Line 2: (4x + 3y) − (4x − 5y) = 22 − (−10)
Line 3: 0 + 3y − 5y = 22 + 10
Line 4: −2y = 32 → y = −16
Line 5: Back: 4x + 3(−16) = 22 → 4x = 70 → x = 17.5
(a) Which line is wrong?
(b) Explain the sign mistake in one or two sentences.
(c) Redo correctly and verify in both originals.
Stuck? When subtracting, the minus sign flips every term in the second bracket: 3y − (−5y) = 3y + 5y = +8y, not −2y.3. Open-ended challenge — design your own
Many valid answers. 4 marks
3.1 Design a pair of simultaneous equations where (i) elimination is clearly the smarter choice (substitution would force ugly fractions), (ii) you need to multiply both equations before adding or subtracting, and (iii) the solution is (x, y) = (3, −2).
Submit:
(a) Your pair of equations.
(b) The multipliers you would use to eliminate one variable.
(c) Full elimination working that lands on (3, −2).
(d) A check in both originals.
How did this worksheet feel?
What I'll revisit before next class:
1.1 — 3x + y = 13; 3x − y = 5
Opposite sign on y → add: 6x = 18 → x = 3, y = 4. (3, 4).
1.2 — 4x + 5y = 22; 4x + 2y = 16
Same sign on x → subtract: 3y = 6 → y = 2, x = 3. (3, 2).
1.3 — 2x + 3y = 12; 5x − 3y = 9
Opposite sign on y → add: 7x = 21 → x = 3, y = 2. (3, 2).
1.4 — x + 2y = 8; 3x − 4y = 4
× Eq 1 by 2: 2x + 4y = 16. Add to Eq 2 (opposite y): 5x = 20 → x = 4, y = 2. (4, 2).

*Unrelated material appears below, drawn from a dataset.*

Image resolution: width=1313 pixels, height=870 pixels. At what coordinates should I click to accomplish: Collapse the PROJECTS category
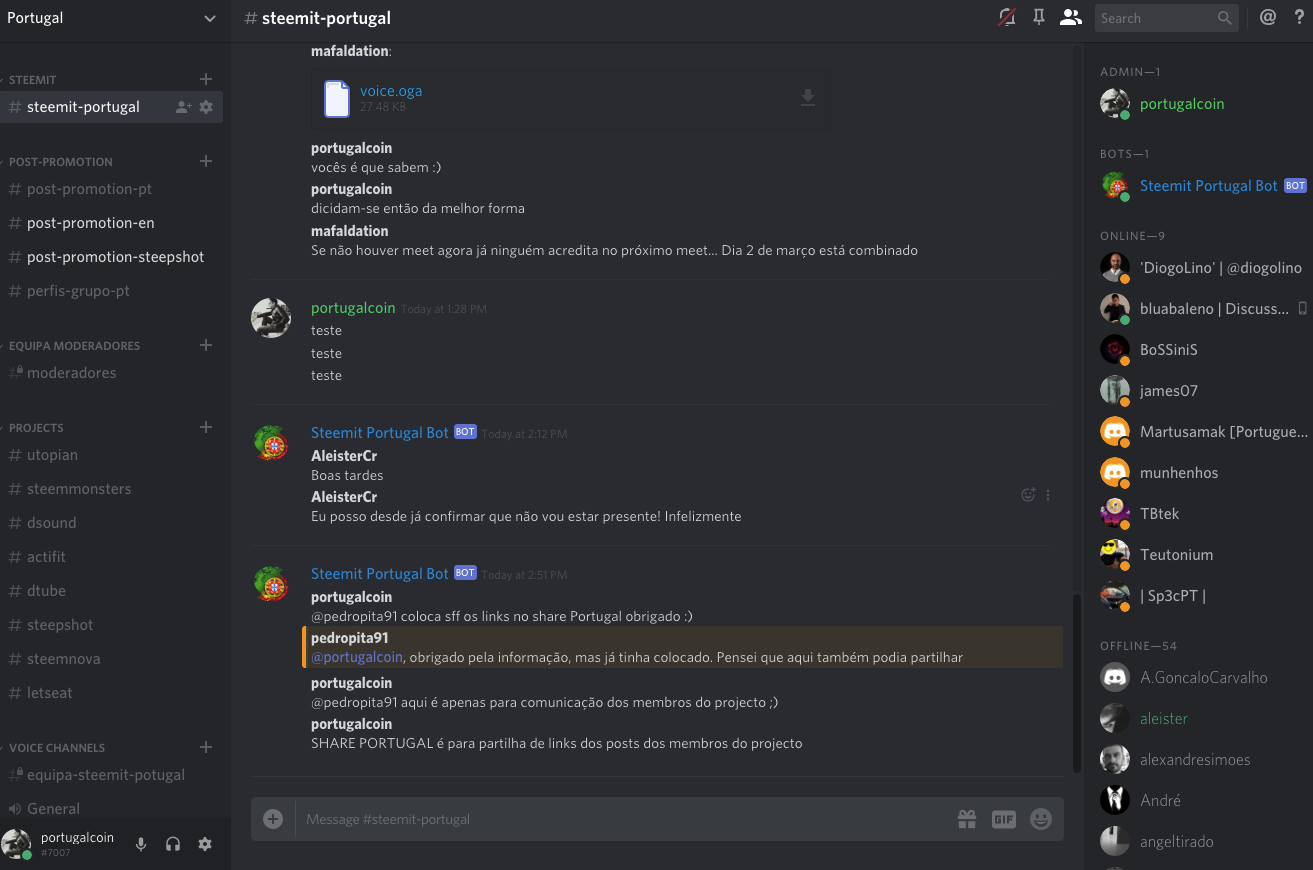(x=36, y=427)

1.5 — 4x + 3y = 24; 5x + 2y = 23
× Eq 1 by 2: 8x + 6y = 48. × Eq 2 by 3: 15x + 6y = 69. Subtract Eq 1 form: 7x = 21 → x = 3, then 4(3) + 3y = 24 → y = 4. (3, 4). Check Eq 2: 5(3) + 2(4) = 15 + 8 = 23 ✓.
1.6 — Right triangle
2a + b = 19; a + 3b = 22. × Eq 1 by 3: 6a + 3b = 57. Subtract Eq 2: 5a = 35 → a = 7, b = 19 − 14 = 5. Hypotenuse: c = √(49 + 25) = √74 ≈ 8.60.
2 — Find the mistake
(a) Line 3.
(b) When subtracting (4x − 5y) from (4x + 3y), every term in the second bracket flips sign: 3y − (−5y) = 3y + 5y = +8y, not 3y − 5y = −2y. The student forgot to flip the sign on the −5y.
(c) Corrected: 0 + 8y = 32 → y = 4. Back: 4x + 3(4) = 22 → 4x = 10 → x = 2.5. Check Eq 2: 4(2.5) − 5(4) = 10 − 20 = −10 ✓.

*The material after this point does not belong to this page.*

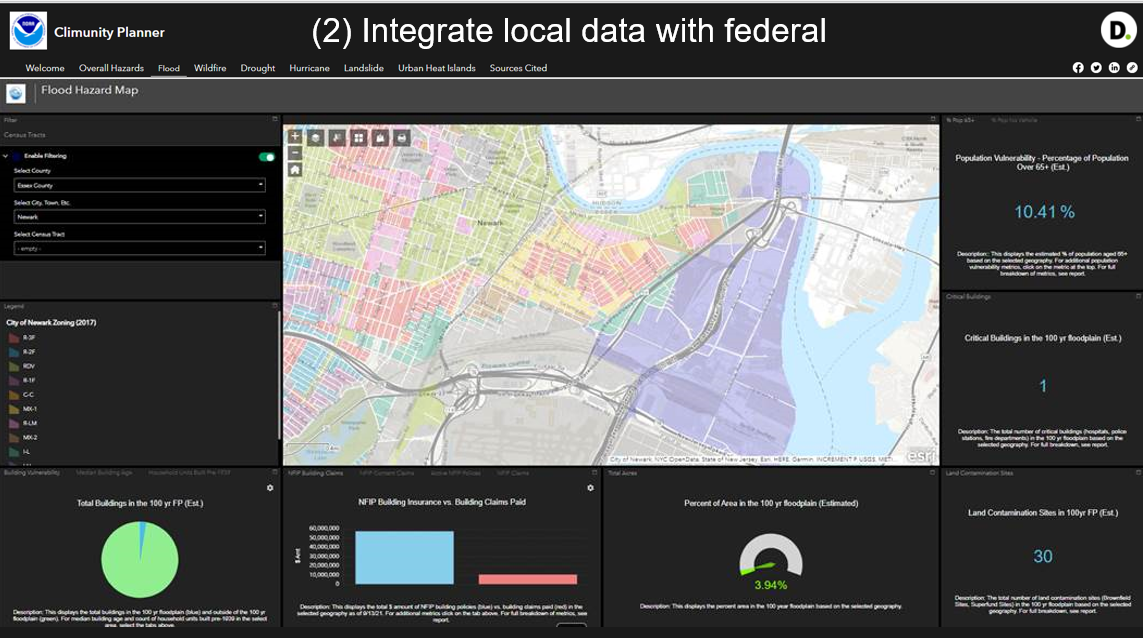
Task: Open settings gear in NFIP Building Claims panel
Action: tap(590, 488)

3 — Open-ended (sample solution)
Sample pair: 2x + 3y = 0 and 5x − 4y = 23. At (3, −2): 2(3) + 3(−2) = 0 ✓ and 5(3) − 4(−2) = 15 + 8 = 23 ✓.
Multipliers: × Eq 1 by 4 and × Eq 2 by 3 to eliminate y.

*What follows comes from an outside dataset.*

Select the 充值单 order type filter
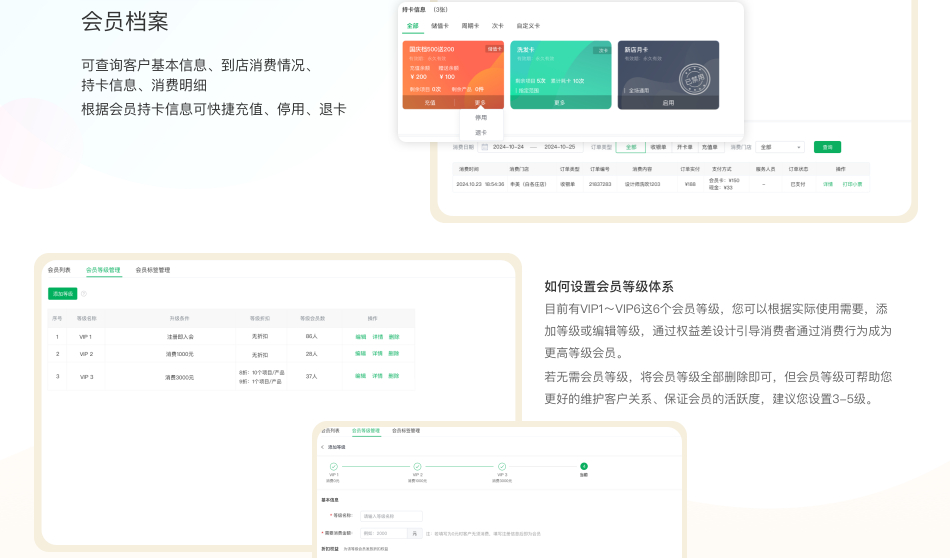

Working: 8x + 12y = 0 and 15x − 12y = 69. Add (opposite sign on y): 23x = 69 → x = 3. Back: 2(3) + 3y = 0 → 3y = −6 → y = −2 ✓.
Check originals: (3, −2) satisfies both as above ✓.
Marking: 1 for a valid pair with (3, −2) as the unique solution; 1 for choosing multipliers that make elimination clean; 1 for the elimination working; 1 for the substitution check.